Festival hour updates

Kerala has more public holidays and culturally significant non-working days than most Indian states. Onam (August-September, two weeks of celebrations with peak shopping on Thiruvonam day), Vishu (mid-April), Eid-ul-Fitr, Eid-ul-Adha, Bakrid, Christmas, and various regional observances all affect business hours. Use GBP's Special Hours feature rather than changing your regular hours temporarily. Update special hours at least one week in advance — customers planning visits check your GBP hours before travel, particularly during festival seasons when traffic across Kerala is significantly higher.

Language settings

GBP supports multiple languages for business descriptions. Consider adding a Malayalam version of your business description. Customers who search in Malayalam or set their Google account language to Malayalam will see the Malayalam description by default. A brief, accurate Malayalam description (200-300 characters) alongside your English description signals to Google that your business serves Malayalam-speaking customers — relevant for local pack ranking for Malayalam-language queries.

How Keralites search on Google Maps

Kerala has one of India's highest rates of active Google Maps usage for business discovery (not just navigation). Keralites are more likely to read through reviews in full before deciding to contact a business, more likely to scroll through the photo gallery, and more likely to check the Q&A section for practical information like parking availability or whether home visits are offered.

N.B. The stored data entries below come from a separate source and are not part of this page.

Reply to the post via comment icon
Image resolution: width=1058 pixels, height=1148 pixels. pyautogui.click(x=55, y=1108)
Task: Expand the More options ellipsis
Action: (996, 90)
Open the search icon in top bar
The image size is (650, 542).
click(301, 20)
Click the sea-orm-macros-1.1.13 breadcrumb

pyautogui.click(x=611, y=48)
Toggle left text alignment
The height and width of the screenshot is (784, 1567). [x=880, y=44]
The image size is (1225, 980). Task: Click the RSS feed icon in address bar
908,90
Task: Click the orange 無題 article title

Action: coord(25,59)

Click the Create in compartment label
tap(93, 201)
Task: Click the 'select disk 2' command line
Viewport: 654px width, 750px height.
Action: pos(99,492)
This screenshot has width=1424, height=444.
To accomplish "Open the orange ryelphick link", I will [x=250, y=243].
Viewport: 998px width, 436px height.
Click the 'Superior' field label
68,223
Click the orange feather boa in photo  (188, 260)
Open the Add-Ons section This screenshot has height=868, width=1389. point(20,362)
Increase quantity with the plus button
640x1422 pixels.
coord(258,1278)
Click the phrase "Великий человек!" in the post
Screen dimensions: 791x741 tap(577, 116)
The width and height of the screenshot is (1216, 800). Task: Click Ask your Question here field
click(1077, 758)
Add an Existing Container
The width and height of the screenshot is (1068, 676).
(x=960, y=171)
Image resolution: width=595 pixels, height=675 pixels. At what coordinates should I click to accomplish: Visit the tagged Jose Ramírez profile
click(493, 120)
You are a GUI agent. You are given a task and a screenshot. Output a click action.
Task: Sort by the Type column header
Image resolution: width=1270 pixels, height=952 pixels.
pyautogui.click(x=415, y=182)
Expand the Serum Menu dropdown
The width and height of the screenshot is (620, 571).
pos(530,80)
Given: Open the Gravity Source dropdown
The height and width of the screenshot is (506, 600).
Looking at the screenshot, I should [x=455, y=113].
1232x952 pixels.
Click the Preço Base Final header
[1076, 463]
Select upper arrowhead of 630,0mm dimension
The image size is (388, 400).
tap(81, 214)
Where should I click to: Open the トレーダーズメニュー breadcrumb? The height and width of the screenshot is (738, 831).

This differs from states where Maps is used primarily for navigation and review counts matter more than review content.

Practically, this means: your photo captions should contain useful information (not just the business name), your Q&A section should address practical logistics, and your review responses should be substantive enough to demonstrate that you take customer feedback seriously.

Frequently Asked Questions

How many photos should a Kerala small business have on its GBP listing?

Google data indicates profiles with more than 100 photos receive 520% more phone calls than profiles with fewer than 10. Aim for 25-30 photos in the first month covering exterior, interior, team, and products or services. After that, add 3-5 new photos monthly. Real photos of your actual business consistently outperform stock images — Keralites scrolling Maps are adept at identifying generic stock photography and it reduces trust rather than building it.

Should a Kerala business write its GBP description in Malayalam or English?

Write the primary description in English for the broadest reach, including NRIs, tourists, and English-language searchers. Add a short Malayalam paragraph at the end if your team communicates in Malayalam with customers — for example, "Our team speaks Malayalam and English and welcomes walk-in consultations without prior appointment." GBP supports Malayalam script directly in the description field.

How do Keralites search on Google Maps differently from other Indian states?

Kerala has unusually high Google Maps usage for business discovery rather than just navigation. Keralites tend to read reviews in full, scroll through photo galleries, and check the Q&A section for practical logistics before contacting a business. Reviews from Kerala customers are typically more narrative and detailed than average. Your review responses should be equally specific and personal — generic thank-you templates are noticed and reduce the trust signal that thoughtful responses build.

How should I update my GBP during Kerala's major festivals like Onam and Vishu?

Use GBP's Special Hours feature — available under Business Hours in your dashboard — rather than changing regular hours temporarily. Update festival hours at least one week before each major festival: Onam (August-September), Vishu (mid-April), Eid (date varies annually), and Christmas (December 25). Also post a GBP Update post 7-10 days before the festival announcing your festive hours or any special seasonal offers — these posts appear prominently in Maps results during the relevant period.